In the event that a clearing member's exposure during overnight trading sessions causes a clearing member to exceed OCC's intra-day margin call threshold for overnight night trading sessions, OCC will require the clearing member to deposit intra-day margin equal to the increased incremental risk presented by the clearing member. Specifically, if a clearing member has a total risk charge  exceeding 25% (a reduction of the usual figure of 50%), as computed overnight by OCC's STANS system, and a loss of greater than $25,000 from an overnight trading session(s), as computed by Portfolio Start Printed Page 62687Revaluation, OCC will initiate an intra-day margin call. OCC will know at approximately 8:30 a.m. if it will need to initiate an intra-day margin call on a clearing member based on breaches of these thresholds. This “start of business” margin call is in addition to daily margin OCC collects from clearing members pursuant to OCC Rule 605, any intra-day margin call that OCC may initiate as a result of regular trading sessions or special margin call that OCC may initiate.
In addition to, or instead of, requiring additional intra-day margin, OCC Rule 601 and OCC's clearing member margin call policy work together to authorize Financial Risk Management staff to increase a clearing member's margin requirement which may be in an amount equal to an intra-day margin call. (Any increased margin requirement will remain in effect until the next business day.) This action will immediately prevent clearing members from withdrawing any excess margin collateral (in the amount of the increased margin requirement) the clearing member has deposited with OCC. With respect to clearing trades executed in overnight trading sessions, and in the event OCC requires additional margin from a clearing member, Financial Risk Management staff may use increased margin requirements as a means of collateralizing the increase in incremental risk a clearing member incurred during such sessions without having to wait for banks to open to process an intra-day margin call. Such action may be taken by OCC instead of or in addition to issuing an intra-day margin call depending on the amount of excess margin a clearing member has on deposit with OCC and the amount of the incremental risk presented by such clearing member. The expansion of OCC's intra-day margin call process as described in the preceding paragraph, including OCC's ability to manually increase clearing members' margin requirements, will mitigate the risk that OCC is under-collateralized as a result of overnight trading hours.
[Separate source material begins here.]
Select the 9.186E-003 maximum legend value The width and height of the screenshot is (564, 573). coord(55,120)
2. Post-Trade Price Reasonableness
In a separate pending rule filing, OCC has proposed to add an interpretation and policy concerning its administration of Article VI, Section 7(c) of its By-Laws and to implement price reasonableness checks in connection with the reporting of confirmed trades in standardized options and futures options to OCC by an exchange under Article VI, Section 7. The new Interpretation and Policy to Article VI, Section 7(c) will allow OCC to review the reasonableness of prices for options transactions reported as confirmed trades and ask reporting exchanges to consider whether new or revised trade information is required to properly clear the transaction. To promote OCC's ability to protect itself and clearing members from the negative effects of clearing trades in options that may contain erroneous premium information, OCC will apply a premium price threshold to accepted trades that will trigger further scrutiny of certain trades that exceed the threshold. This premium price threshold will apply to trades occurring during overnight trading sessions, upon regulatory approval, and thus will increase OCC's ability to monitor and mitigate risk arising from clearing trades executed during such trading sessions.
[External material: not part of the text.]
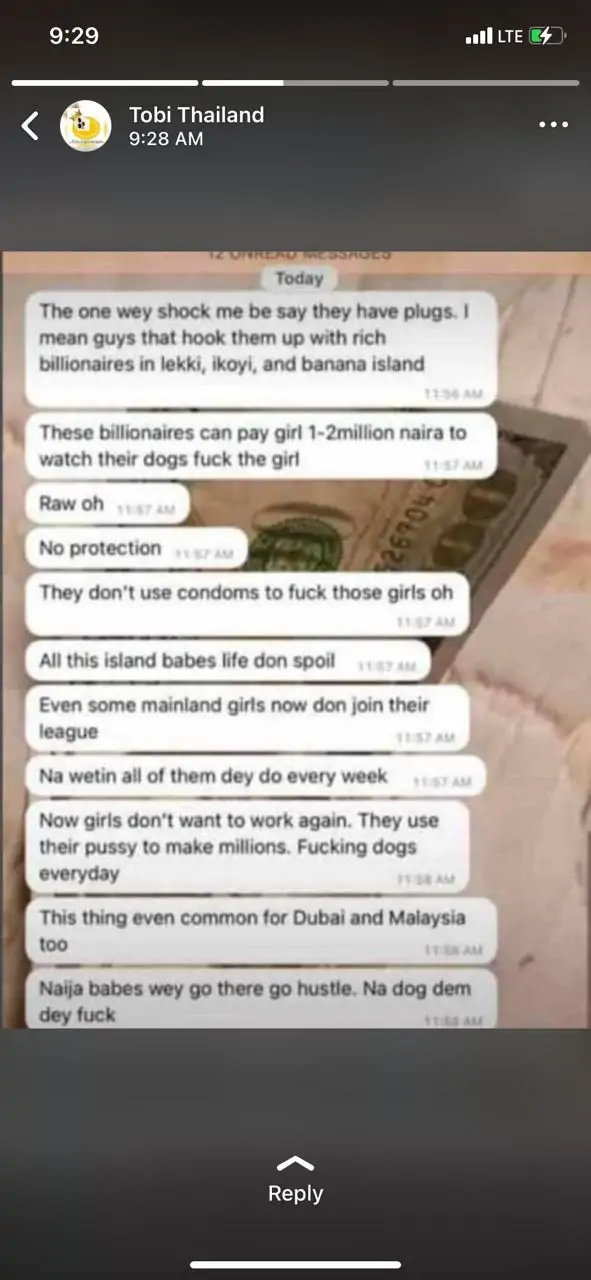
Task: Tap the LTE network indicator
Action: pyautogui.click(x=510, y=36)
3. Protective Action Pursuant to OCC Rule 305
Pursuant to OCC Rule 305, the Executive Chairman or the President of OCC, in certain situations, has the authority to impose limitations and restrictions on the transactions, positions and activities of a clearing member. This authority will be used, as needed, in the event a clearing member accumulates significant credit risk during overnight trading sessions, or a clearing member's activities during such trading sessions otherwise warrant OCC taking protective action.
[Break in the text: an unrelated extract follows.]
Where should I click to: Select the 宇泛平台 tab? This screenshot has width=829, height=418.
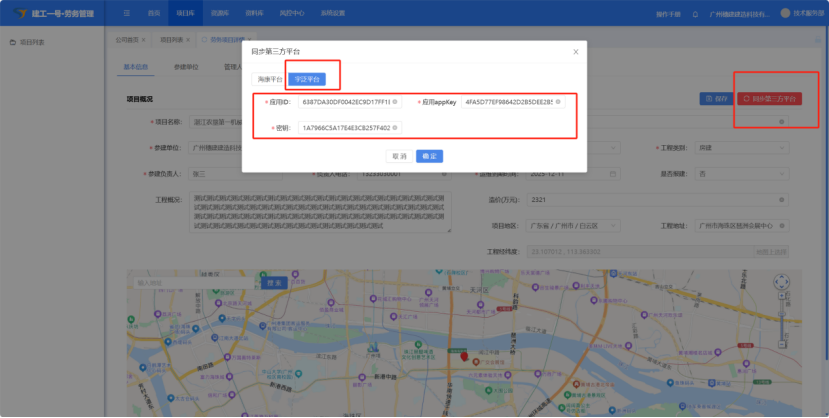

Anticipated Effect on and Management of Risk
Clearing transactions executed in overnight trading sessions may increase risk presented to OCC due to the period of time between trade acceptance and settlement, the staffing levels at clearing members during such trading sessions and the deferment of executing intra-day margin calls until banking settlement services are operational. However, OCC will expand its risk management practices in order to mitigate these risks by implementing, and expanding, the various tools discussed above. For example, OCC will modify its existing risk management practices in order to closely monitor clearing members' credit risk from trades placed during overnight trading sessions as well as implement processes so that OCC takes appropriate action when such credit risk exceeds certain limits. OCC will also use its existing authority to require adequate clearing member staffing during such trading sessions, which will mitigate the operational risk associated with clearing members trading while they are not fully staffed. These risk management functions will work in tandem with risk controls, including the implementation of kill switch capabilities, adopted by the exchanges operating overnight trading sessions or by clearing FCMs, as applicable.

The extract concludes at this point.